As in completely snap.

I have no idea how we as a society have come to deify and curse, toil for and run from, blather on and be silenced by a lifestyle of (often feckless?) busyness.  I do know that a year ago, I was blundering on and on most every day with my cohorts about how 'my life is sooo busy' (and thus - important? valid?), and I hadn't
a
clue.

And I know that I still don't have a clue. I've never woken up for crazy feeding hours or to the cries of a sick kiddo.  I'm sure I can't begin to imagine the depths of despair, illness, stress, financial burdens, and loneliness many are currently experiencing - and that are minutely universal, but mostly deeply personal and crippling and seem to weave in and out of different life seasons while no one else seems to notice.
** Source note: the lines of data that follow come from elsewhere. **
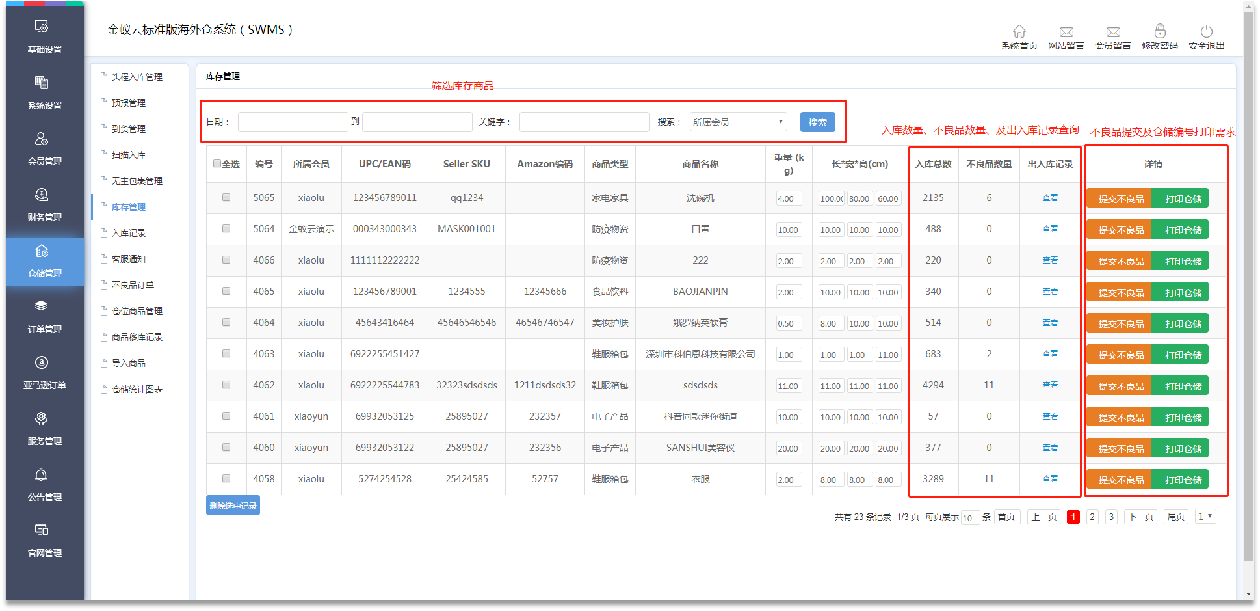Go to page 2 in pagination
The height and width of the screenshot is (611, 1260).
tap(1092, 517)
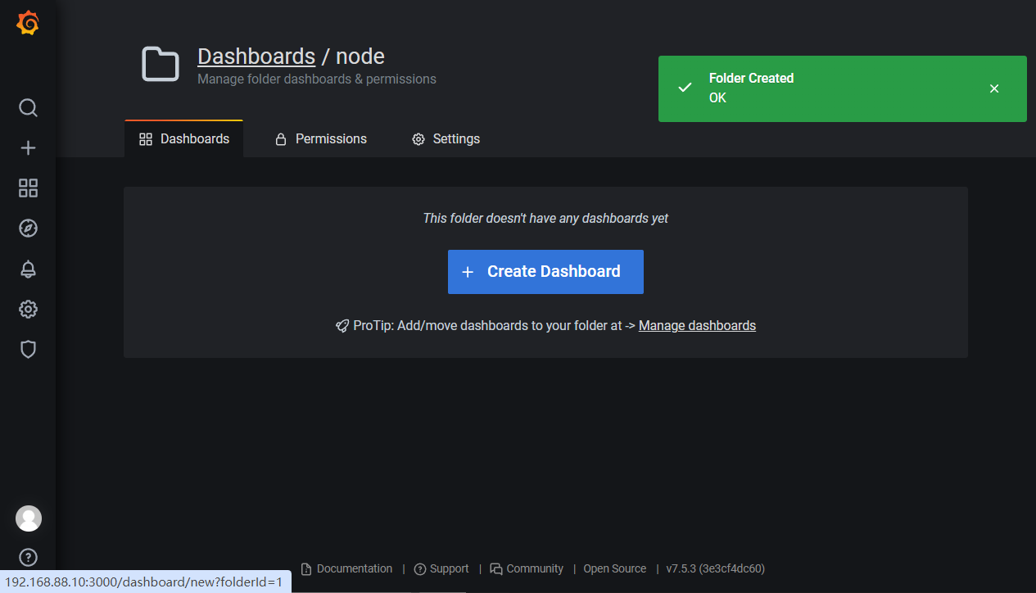Open the Dashboards grid icon in sidebar
Screen dimensions: 1036x593
[x=28, y=188]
Why do we compare suffering? And scheduling?  And validity?

Why is busyness a rallying point? trophy? accolade?

So I am perpetually trying to check myself.  And to no longer bring up how busy and tired and crummy I feel in conversation, as though they are a prize to be won.  I'm trying to reign in the bitterness and resentment I feel toward my fellow twenty-somethings who can just be busy with middle-class American twenty-something things.

And I'm trying to be mindful and aware that in spite of this {totally obvious} enlightenment(?)/perspective, that I, like the rest of us, am completely immersed in the going, doing, racing, filling up every moment. Right now I can't stop it, but I am trying to name it - and knock it off the pedestal - and call it for what it is.